Why Traditional Supply Chain Struggle in Competitive Environment?
With the change in global trends, diversity and digital empowerment of consumers market demands are becoming increasingly unpredictable. More and more consumers have started looking at tailor made product and services making distribution much more complex.
To remain competitive, companies across industries must embrace this growing complexity while maintaining the benefits of simple, streamlined supply chains to deliver their aspirations of growth, cost, working capital and sustainability. Companies with diverse portfolio needs to look at something more promising instead of having one supply chain attempting to meet all their needs.
Need for Agile Supply Chain
Usually manufacturing organization does not possess sufficient resources to successfully meet the exact needs of every potential customer or market segment and even though if they try to fulfil, requirement handling becomes too complex for them. In such cases, these organizations are forced to focus resources on selected customers and segments.
As a result, they have to decide where to compete and where not to compete based on the fit between their strengths and customer needs. But limiting the number of products, segments or customers is not a solution.
A differentiated supply chains in such cases comes handy and transform such threat situation into pool of opportunities.
Enter the ‘Differentiated Supply chain’
According to a survey done by PwC in 2013, about 44% of emerging-market companies are investing in differentiated supply chain capabilities to stay ahead from competition in the volatile and competitive market.
Against the backdrop to remain competitive, supply chain organizations are preparing themselves for by splintering their traditional supply chains into smaller, nimbler ones, which are better prepared to manage higher levels of complexity with customize service levels.
These multiple supply chains can be grouped with respect to product, volatility, velocity, where what is made or sourced, when sold and market segments. In essence, a single physical supply chain can work as multiple virtual supply chains governed by differentiated sourcing, manufacturing, Inventory and fulfilment policies. These virtual supply chains will be driven by unique value propositions for group of customers.

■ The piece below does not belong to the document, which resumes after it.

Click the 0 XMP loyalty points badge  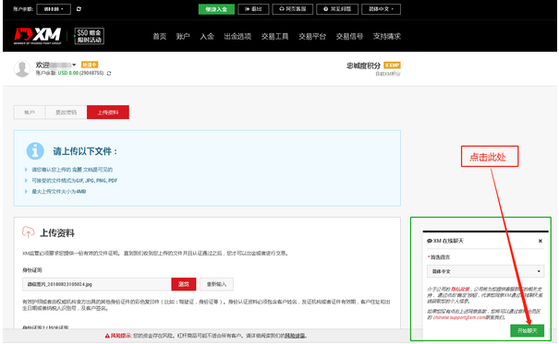(x=392, y=65)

How ‘Differentiated Supply Chain’ would Work
By Handling Demand Dynamics
It required to perform regular demand and cost to serve analysis. This should be backed up by data driven analysis of demand dynamics and profitability of the customers and its products. After this analysis, service agreements and supply chain policies can be tailored in order to raise the overall profitability. As dynamics of demand changes frequently in today’s landscape, it is required to perform this analysis on a regular interval. The objective for such an analysis is to understand which customers/products are profitable.
By Handling Inventory Dynamics
Implement differentiated inventory policies to make the decisions regarding what inventories to carry, where, in what form and in what quantities across the entire supply chain. It is required to use analytical tools to evaluate the entire network and determine the stocking policies for each product at each stocking location. This process will determine how much FG inventory to carry at regional DCs, at central DCs and at the factory locations for different product categories.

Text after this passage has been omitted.